Dennis Gutman rings up a sale at Clip's carryout, where the stock of cigarettes was never large but has gotten smaller.
Morrison / Blade photo Enlarge
Dorothy Wagner's trip from Palmyra, Mich., in Lenawee County to Marino's carryout on Main Street in Sylvania has become part of her regular schedule.
The cost of a pack of cigarettes went up 75 cents in Michigan on July 1, making the cost of an average pack of cigarettes in southeastern Michigan about $4.60 - $2 more than the same pack in northwestern Ohio.
For serious smokers, such as Ms. Wagner, that's a difference of about $20 a carton. Over the course of a month, cigarette expenses are approaching car payment levels for some of the state's heavier smokers.
As a result, smokers by the thousands are driving from Michigan to Ohio to buy their cigarettes and, while they're at it, other sundries.
"I think it's terrible. They're cutting their own throats," said Ms. Wagner, holding a sack containing four cartons of cigarettes - two for her and two for her daughter.
Gov. Jennifer Granholm, a Democrat, pushed for the tax hike to help pay for the loss of about $350 million in federal Medicaid funds. The Republican-dominated Legislature passed the initiative. In addition to securing an additional $315 million in revenue to help pay the state's medical bills, the Granholm administration figured the price increase would get 150,000 Michigan residents to quit smoking, saving millions through a decrease in smoking-related illnesses.
However, with the sales tax hike, the state - at $2 a pack - is second in the nation after New Jersey, which charges $2.05 in sales tax per pack. By comparison, Ohio charges 55 cents a pack in sales tax and ranks 30th nationally.
In 2001, Michigan bumped its cigarette tax from 75 cents to $1.25 a pack, starting the flow of the state's smokers to Ohio. But the recent increase of $2 has spiked the migration to out-of-this-world levels.
"Our [sales] have doubled, easily," said Chris Murray, Marino's manager.
A mile north of Marino's, just across the state line in Michigan, cigarette sales at Clip's, on Old U.S. 223, have shifted in the opposite direction. Never a large cigarette vendor in the first place, sales there have gone from a carton or two a week to two to three packs a week.
"They mostly buy them out of desperation," said Dennis Gutman, the store's manager. "One guy last week [who bought a pack] said he didn't want to deal with the traffic [in Sylvania]."
Mr. Gutman's opinion of the tax hike?
"I think it's an unfair way to try and balance the budget, to tax one [group] of people. People who smoke are going to smoke. People who live near the border have a choice, and they're going to use that choice," he said.
At Marino's, the store's cigarette salesman, who happened by, said his customers who own stores along Alexis Road have benefited greatly from the tax increase.
"I betcha they're up a good $2,000 to $3,000 a week per store," said the salesman, who requested anonymity.
His word rung true at the Alexis Beverage Center.
"[Our sales] have increased substantially," Miranda Hogan, the store's manager, said. "It's hard for me to decide what to order because I'll run out of something different every week."

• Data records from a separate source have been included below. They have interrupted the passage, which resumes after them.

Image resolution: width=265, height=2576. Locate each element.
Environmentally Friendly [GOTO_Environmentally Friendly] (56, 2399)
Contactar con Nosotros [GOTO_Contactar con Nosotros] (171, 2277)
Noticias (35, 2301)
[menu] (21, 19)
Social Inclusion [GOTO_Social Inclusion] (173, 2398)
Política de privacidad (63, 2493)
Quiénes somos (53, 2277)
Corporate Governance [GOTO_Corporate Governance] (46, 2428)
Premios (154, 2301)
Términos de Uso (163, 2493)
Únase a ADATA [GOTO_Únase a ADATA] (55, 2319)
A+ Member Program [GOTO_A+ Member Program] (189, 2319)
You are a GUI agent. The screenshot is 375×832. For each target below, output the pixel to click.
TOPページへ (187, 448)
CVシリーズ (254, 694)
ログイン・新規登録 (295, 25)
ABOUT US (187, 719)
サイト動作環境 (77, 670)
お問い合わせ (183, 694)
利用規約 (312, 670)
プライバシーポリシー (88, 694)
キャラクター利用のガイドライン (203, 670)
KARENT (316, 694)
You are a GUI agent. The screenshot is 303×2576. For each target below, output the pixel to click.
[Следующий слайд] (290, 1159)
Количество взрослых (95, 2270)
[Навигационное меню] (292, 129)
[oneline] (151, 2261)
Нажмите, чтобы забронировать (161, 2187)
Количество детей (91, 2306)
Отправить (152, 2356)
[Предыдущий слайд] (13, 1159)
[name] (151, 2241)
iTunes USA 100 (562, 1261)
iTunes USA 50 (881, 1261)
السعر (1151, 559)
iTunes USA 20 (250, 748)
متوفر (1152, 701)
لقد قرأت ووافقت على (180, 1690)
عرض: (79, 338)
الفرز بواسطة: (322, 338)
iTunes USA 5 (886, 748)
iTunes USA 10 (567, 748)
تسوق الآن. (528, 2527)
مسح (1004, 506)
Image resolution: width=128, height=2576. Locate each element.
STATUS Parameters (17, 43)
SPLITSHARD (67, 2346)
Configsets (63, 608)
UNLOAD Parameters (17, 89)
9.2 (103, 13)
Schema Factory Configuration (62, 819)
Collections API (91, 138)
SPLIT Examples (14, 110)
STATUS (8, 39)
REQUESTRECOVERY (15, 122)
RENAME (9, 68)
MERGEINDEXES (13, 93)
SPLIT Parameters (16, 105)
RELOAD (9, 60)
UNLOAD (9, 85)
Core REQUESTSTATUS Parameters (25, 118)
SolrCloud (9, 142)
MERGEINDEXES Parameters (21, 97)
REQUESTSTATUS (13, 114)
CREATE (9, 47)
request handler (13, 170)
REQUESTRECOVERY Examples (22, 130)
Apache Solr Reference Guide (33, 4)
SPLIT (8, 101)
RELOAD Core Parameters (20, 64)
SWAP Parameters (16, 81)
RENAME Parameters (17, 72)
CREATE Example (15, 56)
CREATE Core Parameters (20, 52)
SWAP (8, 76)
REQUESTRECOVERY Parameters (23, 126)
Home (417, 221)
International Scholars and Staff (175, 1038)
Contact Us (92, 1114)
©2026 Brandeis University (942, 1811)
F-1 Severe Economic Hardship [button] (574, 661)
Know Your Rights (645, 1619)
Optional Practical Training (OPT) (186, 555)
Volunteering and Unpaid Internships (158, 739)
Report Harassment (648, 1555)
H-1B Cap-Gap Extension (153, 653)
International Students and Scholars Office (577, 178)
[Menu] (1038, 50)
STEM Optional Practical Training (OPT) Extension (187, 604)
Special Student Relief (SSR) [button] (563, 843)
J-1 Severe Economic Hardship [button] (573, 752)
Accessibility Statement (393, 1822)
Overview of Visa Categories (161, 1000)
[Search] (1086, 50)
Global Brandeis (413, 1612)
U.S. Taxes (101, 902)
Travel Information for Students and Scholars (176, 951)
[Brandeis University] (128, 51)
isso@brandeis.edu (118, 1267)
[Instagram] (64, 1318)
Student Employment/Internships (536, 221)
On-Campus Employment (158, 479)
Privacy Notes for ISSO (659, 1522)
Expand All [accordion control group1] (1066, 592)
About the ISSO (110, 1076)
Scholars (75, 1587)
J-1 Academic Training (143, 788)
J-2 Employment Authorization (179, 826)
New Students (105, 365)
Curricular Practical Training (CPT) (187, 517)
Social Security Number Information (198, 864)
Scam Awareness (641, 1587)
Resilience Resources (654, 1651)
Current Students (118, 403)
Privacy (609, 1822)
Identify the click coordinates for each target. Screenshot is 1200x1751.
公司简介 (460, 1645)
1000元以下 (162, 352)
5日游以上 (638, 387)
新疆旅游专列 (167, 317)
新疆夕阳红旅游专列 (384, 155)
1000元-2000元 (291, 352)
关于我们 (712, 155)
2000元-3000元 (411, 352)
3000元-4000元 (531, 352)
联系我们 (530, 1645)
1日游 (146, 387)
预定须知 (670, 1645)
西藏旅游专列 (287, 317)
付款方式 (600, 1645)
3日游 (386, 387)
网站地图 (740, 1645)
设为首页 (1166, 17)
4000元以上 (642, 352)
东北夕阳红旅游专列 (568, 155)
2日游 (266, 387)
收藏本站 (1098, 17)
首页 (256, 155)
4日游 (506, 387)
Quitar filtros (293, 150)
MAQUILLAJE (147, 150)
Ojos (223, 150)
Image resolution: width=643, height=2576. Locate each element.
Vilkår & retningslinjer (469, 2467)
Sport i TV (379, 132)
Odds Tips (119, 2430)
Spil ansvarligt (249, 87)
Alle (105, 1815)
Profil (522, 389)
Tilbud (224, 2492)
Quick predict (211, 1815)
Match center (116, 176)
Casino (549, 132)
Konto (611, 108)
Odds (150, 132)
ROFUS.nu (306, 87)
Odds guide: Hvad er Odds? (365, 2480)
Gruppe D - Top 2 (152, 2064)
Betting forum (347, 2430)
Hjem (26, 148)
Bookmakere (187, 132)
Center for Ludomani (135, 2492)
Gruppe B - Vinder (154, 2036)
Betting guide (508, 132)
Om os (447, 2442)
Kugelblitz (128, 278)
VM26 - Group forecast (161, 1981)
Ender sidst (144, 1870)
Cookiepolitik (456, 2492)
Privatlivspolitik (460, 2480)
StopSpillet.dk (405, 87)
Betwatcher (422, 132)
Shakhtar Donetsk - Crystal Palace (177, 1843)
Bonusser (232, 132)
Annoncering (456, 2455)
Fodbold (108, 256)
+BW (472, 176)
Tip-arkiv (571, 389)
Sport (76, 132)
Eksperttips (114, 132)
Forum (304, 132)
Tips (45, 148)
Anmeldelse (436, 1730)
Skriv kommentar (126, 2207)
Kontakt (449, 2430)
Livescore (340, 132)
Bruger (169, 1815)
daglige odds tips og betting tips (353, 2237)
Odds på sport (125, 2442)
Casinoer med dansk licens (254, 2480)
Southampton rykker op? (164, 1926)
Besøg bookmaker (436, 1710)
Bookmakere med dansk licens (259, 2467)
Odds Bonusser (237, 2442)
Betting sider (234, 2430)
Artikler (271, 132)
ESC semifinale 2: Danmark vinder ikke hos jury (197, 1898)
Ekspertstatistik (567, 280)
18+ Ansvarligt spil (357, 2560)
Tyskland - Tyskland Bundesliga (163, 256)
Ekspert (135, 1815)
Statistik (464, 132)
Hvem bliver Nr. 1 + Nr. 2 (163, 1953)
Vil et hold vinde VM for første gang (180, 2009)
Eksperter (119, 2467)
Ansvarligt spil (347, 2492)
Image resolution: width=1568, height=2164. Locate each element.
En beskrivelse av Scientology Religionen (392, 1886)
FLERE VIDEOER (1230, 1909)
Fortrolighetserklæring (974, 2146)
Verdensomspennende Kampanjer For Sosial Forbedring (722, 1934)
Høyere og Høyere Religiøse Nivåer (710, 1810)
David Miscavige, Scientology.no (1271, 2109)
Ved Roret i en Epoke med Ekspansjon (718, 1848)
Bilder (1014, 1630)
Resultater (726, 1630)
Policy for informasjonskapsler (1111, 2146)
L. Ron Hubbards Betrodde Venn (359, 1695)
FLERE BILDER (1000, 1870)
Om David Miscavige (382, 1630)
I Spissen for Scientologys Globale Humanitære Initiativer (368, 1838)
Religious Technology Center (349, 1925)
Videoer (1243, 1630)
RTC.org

Ms. Hogan said the store's overall sales have increased as smokers are buying more than just cigarettes.
Not so a few miles north, at Buddy's Mini-Mart at Secor and Sterns roads in Bedford Township, where a carton of name-brand cigarettes was $22 more than the same brand at the Alexis beverage store.
With the price differential, smuggling activity is up, particularly in the state's interior. Authorities say it's illegal to import a single pack of cigarettes that does not carry the state seal.
"There is a lot of incentive to violate the law with that big a discrepancy in price," said Lt. Jerome Solomon of the Michigan State Police's criminal investigation section.
Lieutenant Solomon directs the section's tobacco enforcement group, a five-trooper unit. He said his office is training other troopers, especially at state police posts near the border, such as Monroe, on what to look for when pulling over vehicles on routine stops.
"We're not necessarily looking for people who buy a pack or a carton but for people who are buying stockpiles," he said.
If caught, the penalties are steep: a $50,000 fine and up to five years in prison for carrying cigarettes valued at $250 or more and a $5,000 fine and up to one year in prison for carrying cigarettes valued at less than $250. Vehicles carrying smuggled cigarettes can be confiscated, he said.
The upheaval over the price hike is no surprise to officials at the many organizations that opposed it.
But Greg Bird, a spokesman for the state's budget office, said it's too early to pass judgment on the tax increase.
"We expected a decline in revenue the first couple of months because people purchase their cigarettes by other means. But I think it's important to take a look at the overall picture."
Mr. Bird said there will be an additional benefit:
"There will be a number of folks out there who will stop smoking. We will be a healthier state, and our economy will be better because we won't have to spend as much money on health care."